Lessons in Composition for the Art Photographer

Epilogue One: Composition and Subject Matter

Most of our discussion to this point has concerned abstract design. Lines, masses, and colours create compositions regardless of subject matter. The same arrangement of shapes and colours that composes a successful abstract art painting would be equally effective applied to the contents a food product advertisement or a propaganda poster. The effectiveness of a given design is independent of its subject matter. We cannot, however, go on to conclude from this is that the effectiveness of a work of art is independent of its subject matter.

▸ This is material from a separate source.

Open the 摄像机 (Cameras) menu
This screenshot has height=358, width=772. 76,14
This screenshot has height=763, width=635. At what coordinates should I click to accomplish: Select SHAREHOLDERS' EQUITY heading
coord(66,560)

Vermeer's The Concert would function exactly the same compositionally if he had painted animal faces in place of human ones, or replaced the musical instruments with corpses and embalming paraphernalia. If Mona Lisa's enigmatic smile were instead a worried frown that would have no effect on the lines of attention within that painting. A photographer has a whole spectrum of options ranging from non-compositional documentary, such as forensic evidence, to content-irrelevant abstract compositions, such as the swirl of colours in an oil slick. Most photographs, however, involve both composition and content.

A very common beginner's mistake is to ignore the fundamentals of composition in the presence of powerful subjects. One might make a pilgrimage to the Grand Canyon or Niagara Falls in order to make wonderful images. Yet images of wonder are not necessarily wonderful images. The obvious easiest way to make a great photograph would be to go to the nearest museum then photograph a famous painting.

Strangely, I can't think of a single famous painting of the Grand Canyon or of the Great Pyramid or the Eiffel Tower. Imagine that Rembrandt, Renoir, and Raphael had been transported to the Grand Canyon along with their paints, brushes, and canvas. All three would surely have paused to ooh and ah at the magnificent scenery and to buy picture postcards as souvenirs. Then Rembrandt would have painted Raphael; Raphael would have painted the descending mule team as the Flight into Egypt; and Renoir would have tried to persuade the teamster's daughter to pose in dishabille. If you then asked each of them why they hadn't painted the magnificent scenery, they would each have had the same reply: "But I did! The wonderful pinks and salmons of those rocks and the pure blues of the sky made wonderful backdrops."

How many gaudy sunsets or sunrises do we find among the works of famous painters? It's not that a great painting or photograph couldn't be made of the Grand Canyon or of a colourful sunset or of a Hollywood starlet. Rather, it's that the principles of good design still need to be incorporated. Grandiosity of subject matter fails to compensate for poverty of design. Great artists tend to mistrust grandeur. They want neither themselves nor their viewers to stop seeing the work of art when they've only seen its surface.

The abstract artist takes that a step farther. She says: "I'll make sure you don't stop at the superficial contents of my creation - I'll eliminate them!" No argument. Just as Picasso had his blue period, just as Degas frequently did charcoal sketches, even as many contemporary photographers continue to work in black-and-white, great work can be the product of self-imposed handicaps. But normally a work of art is a duet in which subject matter and design mutually enhance each the other.

In Lesson Three we discussed the fundamental role of energy or dynamics in creating a good composition. Subject matter augments design by imbuing it with two new continents of energy: meaning and emotion. Young writers almost invariably have to have their knuckles wrapped over and again with a fundamental dictum: write what you know. The teenaged poet wants to write sweeping masterpieces on love and death; her teacher wants her to write sestets on sweeping floors at McDonalds. To write a symphony you only need to know the superficial parameters of each instrument. To write a violin concerto you need to be intimately familiar with its every technical idiosyncrasy. I'll leave the extrapolation to the visual arts of the underlying principle involved in both analogies as an exercise to the passionate student.